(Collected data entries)
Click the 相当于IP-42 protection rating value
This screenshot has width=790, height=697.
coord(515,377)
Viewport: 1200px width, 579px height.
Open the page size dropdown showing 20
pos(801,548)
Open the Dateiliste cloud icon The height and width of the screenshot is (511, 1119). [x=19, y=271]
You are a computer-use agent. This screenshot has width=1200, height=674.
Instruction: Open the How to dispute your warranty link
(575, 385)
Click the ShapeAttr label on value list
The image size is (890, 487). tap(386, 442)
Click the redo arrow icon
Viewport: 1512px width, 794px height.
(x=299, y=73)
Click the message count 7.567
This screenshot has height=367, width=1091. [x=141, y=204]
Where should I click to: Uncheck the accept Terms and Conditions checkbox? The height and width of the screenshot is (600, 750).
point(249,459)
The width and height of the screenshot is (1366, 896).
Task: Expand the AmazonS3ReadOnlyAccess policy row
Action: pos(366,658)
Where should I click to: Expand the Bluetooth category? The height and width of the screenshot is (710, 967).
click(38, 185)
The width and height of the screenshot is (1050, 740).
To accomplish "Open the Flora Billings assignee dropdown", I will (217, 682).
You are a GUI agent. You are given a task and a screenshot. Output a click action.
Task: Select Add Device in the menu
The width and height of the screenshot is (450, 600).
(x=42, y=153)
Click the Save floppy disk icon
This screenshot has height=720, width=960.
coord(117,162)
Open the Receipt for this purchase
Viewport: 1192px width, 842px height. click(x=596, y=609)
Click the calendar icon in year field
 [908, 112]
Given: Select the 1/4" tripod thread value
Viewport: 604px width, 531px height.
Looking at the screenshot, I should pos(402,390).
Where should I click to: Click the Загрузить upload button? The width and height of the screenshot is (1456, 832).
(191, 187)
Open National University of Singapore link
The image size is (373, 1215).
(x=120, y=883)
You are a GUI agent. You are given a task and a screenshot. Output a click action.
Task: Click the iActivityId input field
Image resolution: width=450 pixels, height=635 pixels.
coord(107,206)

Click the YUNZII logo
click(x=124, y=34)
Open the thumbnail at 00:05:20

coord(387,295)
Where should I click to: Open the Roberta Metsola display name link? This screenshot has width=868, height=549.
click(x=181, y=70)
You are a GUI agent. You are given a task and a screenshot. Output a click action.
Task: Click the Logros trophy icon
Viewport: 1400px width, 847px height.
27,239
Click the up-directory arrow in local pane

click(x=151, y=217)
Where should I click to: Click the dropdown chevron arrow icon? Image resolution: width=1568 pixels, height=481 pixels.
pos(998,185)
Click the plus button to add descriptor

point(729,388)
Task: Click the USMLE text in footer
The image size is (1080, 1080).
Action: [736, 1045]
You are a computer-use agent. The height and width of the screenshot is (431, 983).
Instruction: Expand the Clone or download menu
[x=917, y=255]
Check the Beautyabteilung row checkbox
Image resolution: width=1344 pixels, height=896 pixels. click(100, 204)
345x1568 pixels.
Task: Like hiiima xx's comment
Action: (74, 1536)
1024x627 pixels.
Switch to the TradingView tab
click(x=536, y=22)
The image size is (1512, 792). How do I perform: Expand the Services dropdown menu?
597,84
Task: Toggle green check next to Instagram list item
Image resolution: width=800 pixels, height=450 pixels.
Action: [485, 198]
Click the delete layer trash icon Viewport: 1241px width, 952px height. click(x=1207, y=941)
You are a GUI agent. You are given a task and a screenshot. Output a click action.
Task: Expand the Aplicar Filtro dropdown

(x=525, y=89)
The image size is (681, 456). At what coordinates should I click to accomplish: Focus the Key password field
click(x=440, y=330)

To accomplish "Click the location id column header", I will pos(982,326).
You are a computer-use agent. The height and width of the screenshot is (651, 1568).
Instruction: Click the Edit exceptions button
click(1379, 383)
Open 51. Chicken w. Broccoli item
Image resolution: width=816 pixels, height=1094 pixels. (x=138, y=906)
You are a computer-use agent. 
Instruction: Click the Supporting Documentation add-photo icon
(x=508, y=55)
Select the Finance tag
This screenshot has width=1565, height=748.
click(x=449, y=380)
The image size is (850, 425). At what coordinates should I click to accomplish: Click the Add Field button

→ **JOB**: Return each line of the items above that contains the word "Open". Case counts.

→ **RESPONSE**:
Open the page size dropdown showing 20
Open the Dateiliste cloud icon The height and width of the screenshot is (511, 1119). [x=19, y=271]
Instruction: Open the How to dispute your warranty link
To accomplish "Open the Flora Billings assignee dropdown", I will (217, 682).
Open the Receipt for this purchase
Open National University of Singapore link
Open the thumbnail at 00:05:20
Where should I click to: Open the Roberta Metsola display name link? This screenshot has width=868, height=549.
Open 51. Chicken w. Broccoli item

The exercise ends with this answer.